On the effect of elastic nonlinearity on aquatic propulsion caused by propagating flexural waves

TL;DR

This paper investigates how nonlinear effects in flexural waves can generate thrust in aquatic propulsion, challenging existing linear theories and providing a new explanation for experimental observations of wave-based boat propulsion.

Contribution

It introduces a nonlinear harmonic component into the thrust formula, demonstrating that nonlinear wave distortion can produce thrust where linear theories predict none.

Findings

Nonlinear harmonics can generate non-zero thrust in flexural wave propulsion.

The third harmonic's effect is significant for propulsion efficiency.

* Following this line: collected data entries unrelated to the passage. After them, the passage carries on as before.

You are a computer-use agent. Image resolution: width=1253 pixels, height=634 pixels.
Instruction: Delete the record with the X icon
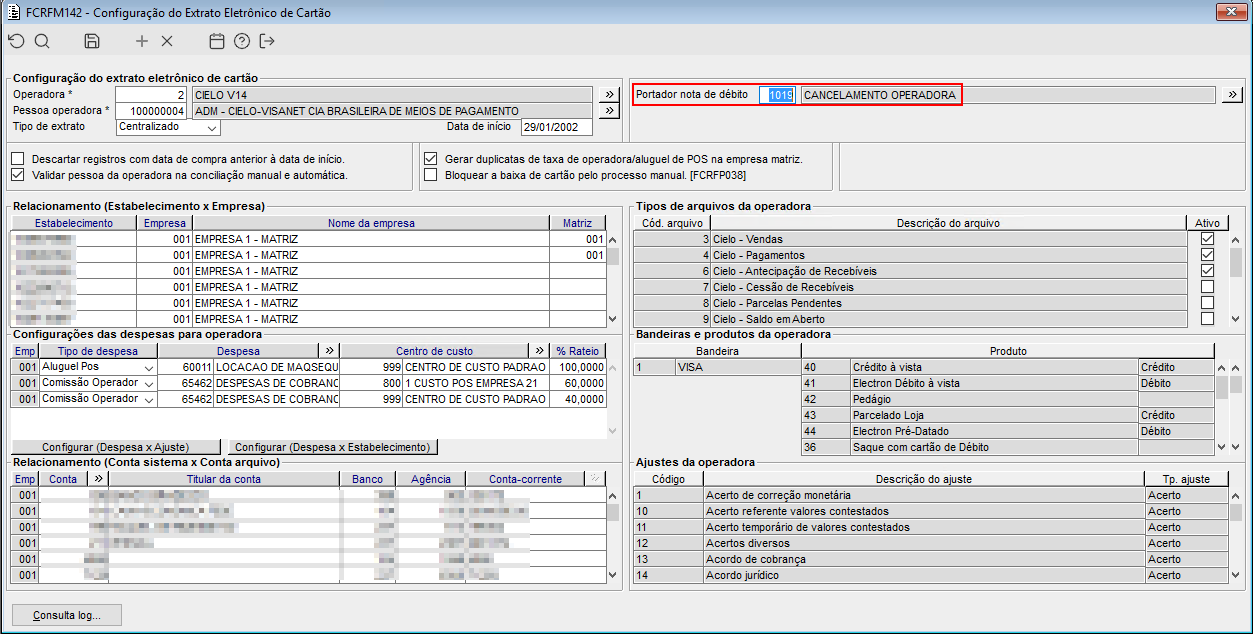pyautogui.click(x=167, y=41)
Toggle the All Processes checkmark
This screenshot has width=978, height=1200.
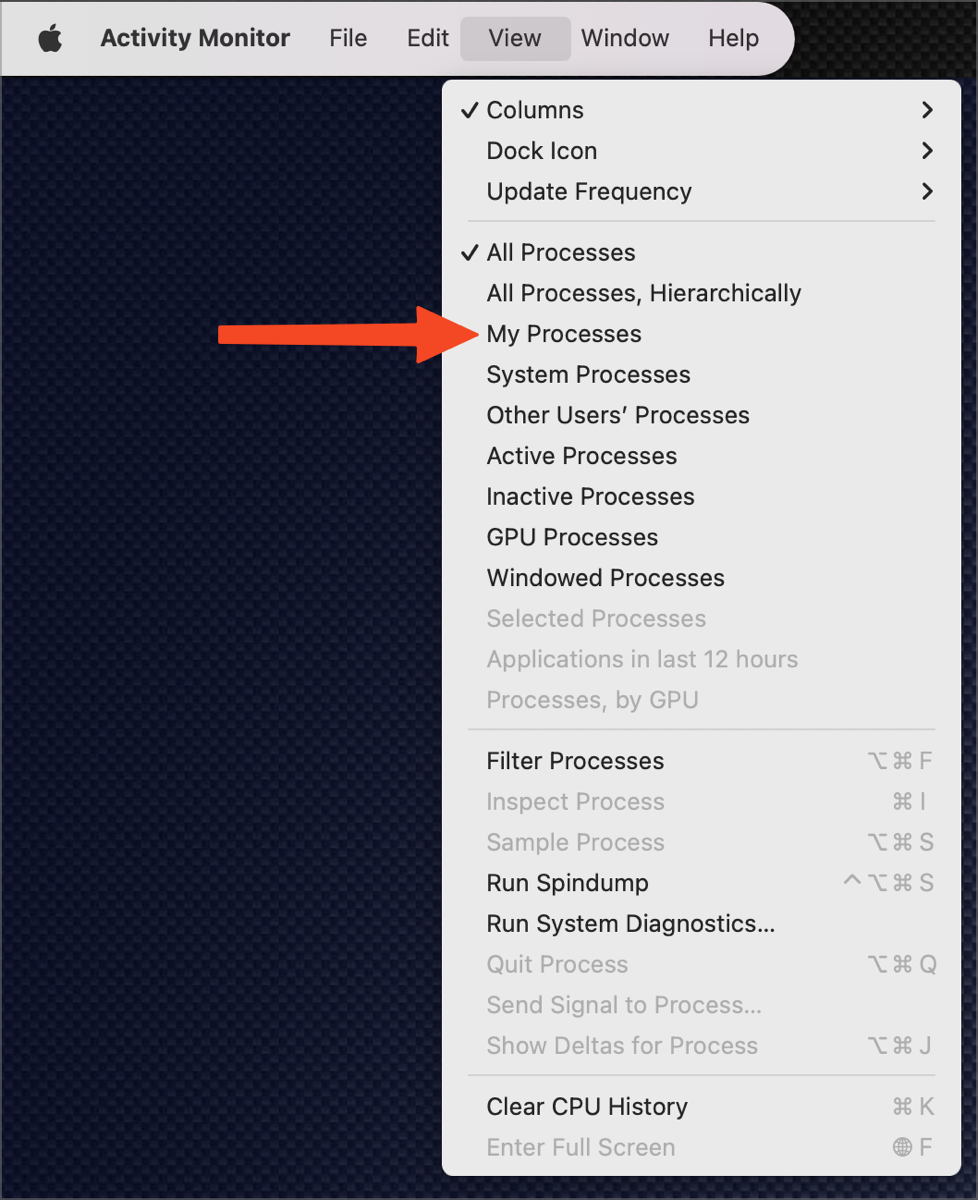click(560, 252)
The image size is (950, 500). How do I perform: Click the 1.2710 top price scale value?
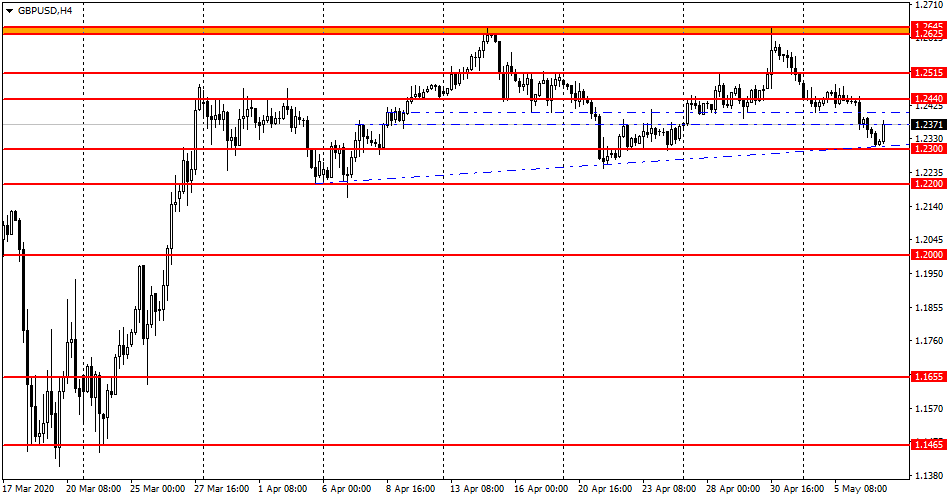point(929,6)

Linear theories like Lighthill's predict zero thrust for localized flexural waves.

Abstract

In the present paper, the initial theoretical results on wave-like aquatic propulsion of marine craft by propagating flexural waves are reported. Recent experimental investigations of small model boats propelled by propagating flexural waves carried out by the present author and his co-workers demonstrated viability of this type of propulsion as an alternative to a well-known screw propeller. In the attempts of theoretical explanation of the obtained experimental results using the theory of Lighthill for fish locomotion, it was found that this theory predicts zero thrust for such model boats, which is in contradiction with the results of the experiments. One should note in this connection that the theory developed by Lighthill assumes that the amplitudes of propulsive waves created by fish body motion grow from zero on the front (at fish heads) to their maximum values at the tails. This is consistent with fish body motion in nature, but is not compatible with the behaviour of localised flexural waves used for propulsion in the experimental model vessels. To overcome the problem of predicting zero thrust for the above vessels, it is suggested in the present work that nonlinear distortion of localised flexural waves may be responsible for generation of thrust. This hypothesis is explored in the present work by adding nonlinear harmonics of propulsive flexural waves to the formula derived by Lighthill for generated thrust. For simplicity, only the lowest (third) harmonic growing linearly with the distance of propagation was used. The resulting formula for the averaged thrust shows that, due to the effect of the third harmonic, the thrust is no longer zero, thereby demonstrating that nonlinear distortion of the propulsive flexural waves may be paramount for the existence of wave-like aquatic propulsion of small marine craft using freely propagating flexural waves.